My father laughed. “I would rather not be bitten by one of these beauties, and this is safest for all.”
Then he said something in some other language, placed the coral snake on the sand, and waited.
The snakes turned, pointed their noses at something deeper in the jungle, and slithered away. My father rose and followed. “Come along. We will be safe enough. Follow in their wake. I have asked them to show me what has disturbed their island.”
“Necromancy has been used here,” the reformed necromancer announced. “There are a few active presences, likely his focal pieces. These would upset the snakes and cause them distress. I would not have thought to ask the wildlife to show us where the problem is.”
“I may have offered promises to deal with what is disturbing them. It’s not free information.”
Great. We would have to appease a bunch of venomous, lethal snakes if we wanted to leave the island alive. “I am going to make you pay for this for the remainder of my lifespan, Dad.”
My father laughed at me. “You’ll be fine.
You’ll learn the trick of it.
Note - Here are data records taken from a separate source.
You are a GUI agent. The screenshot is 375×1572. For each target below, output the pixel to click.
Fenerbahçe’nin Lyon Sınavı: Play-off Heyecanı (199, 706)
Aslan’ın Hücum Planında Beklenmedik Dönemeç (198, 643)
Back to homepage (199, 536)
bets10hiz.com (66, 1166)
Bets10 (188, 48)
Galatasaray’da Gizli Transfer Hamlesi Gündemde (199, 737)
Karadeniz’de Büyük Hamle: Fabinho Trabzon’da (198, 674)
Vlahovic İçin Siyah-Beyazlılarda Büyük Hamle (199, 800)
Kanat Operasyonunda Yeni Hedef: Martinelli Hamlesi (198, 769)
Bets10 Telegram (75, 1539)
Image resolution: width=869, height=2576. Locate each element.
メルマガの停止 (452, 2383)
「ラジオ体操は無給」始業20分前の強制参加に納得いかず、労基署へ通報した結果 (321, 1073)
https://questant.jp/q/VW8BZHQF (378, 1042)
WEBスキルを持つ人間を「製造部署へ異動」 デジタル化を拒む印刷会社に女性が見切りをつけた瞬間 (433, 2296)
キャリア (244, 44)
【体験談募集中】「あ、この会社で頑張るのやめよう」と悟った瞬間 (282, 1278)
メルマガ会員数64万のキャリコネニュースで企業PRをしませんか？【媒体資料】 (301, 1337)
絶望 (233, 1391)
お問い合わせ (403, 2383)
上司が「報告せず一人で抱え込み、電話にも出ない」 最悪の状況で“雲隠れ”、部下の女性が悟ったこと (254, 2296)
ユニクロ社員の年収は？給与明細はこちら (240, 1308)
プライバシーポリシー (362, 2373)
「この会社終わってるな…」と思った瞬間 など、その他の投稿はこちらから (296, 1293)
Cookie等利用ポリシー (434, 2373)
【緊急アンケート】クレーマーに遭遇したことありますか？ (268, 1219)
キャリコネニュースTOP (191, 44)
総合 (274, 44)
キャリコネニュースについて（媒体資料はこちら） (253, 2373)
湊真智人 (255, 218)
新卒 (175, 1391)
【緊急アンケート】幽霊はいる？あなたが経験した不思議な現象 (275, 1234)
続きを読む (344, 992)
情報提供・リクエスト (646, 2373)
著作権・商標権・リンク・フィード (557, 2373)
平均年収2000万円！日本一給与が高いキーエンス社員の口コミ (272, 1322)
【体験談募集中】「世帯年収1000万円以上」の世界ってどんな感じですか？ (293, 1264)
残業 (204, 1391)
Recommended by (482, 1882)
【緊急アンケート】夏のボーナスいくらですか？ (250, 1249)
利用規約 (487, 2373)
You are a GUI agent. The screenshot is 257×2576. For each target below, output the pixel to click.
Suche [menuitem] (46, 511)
Of course, you may regret learning the trick of it, as your kittens will tell you precisely what is on their minds, insist you pay full attention to them, and require that you serve them even more than you already do. I will enjoy your downfall.”
“You’re a jerk,” I replied, shaking my head. As he showed no fear of the snakes, I followed in his wake, swearing I would somehow get my revenge. I could handle vampires out to murder me.
An entire jungle of snakes serving as an escort, any one of them capable of killing one of us? That went beyond my limits. Rather than attempt to hide under my husband, I picked my way through the jungle, taking care with every step so I wouldn’t run afoul of a reptile.
The first time a scaled beast dropped from a branch and landed on my shoulder, I froze in place, making a squeaking sound. The second, I questioned how I hadn’t fainted.
By the time I’d acquired six hitchhikers, I managed a whimper.
As none of them had bitten me, I continued my journey, regretting everything about my life.
Emerick chuckled, and like me, he’d acquired a snake or two, which he situated over his shoulder and petted.
“Just think about it this way, Pepper. They view you as an ally. They’re waiting for you to solve a problem for them.
Should anyone associated with the problem show up, you can escort them to their graves in a new and interesting fashion. ”
“You cannot take any of the snakes home. We already have endangered lizards coming home with us. We do not need any snakes that can kill us living with us.”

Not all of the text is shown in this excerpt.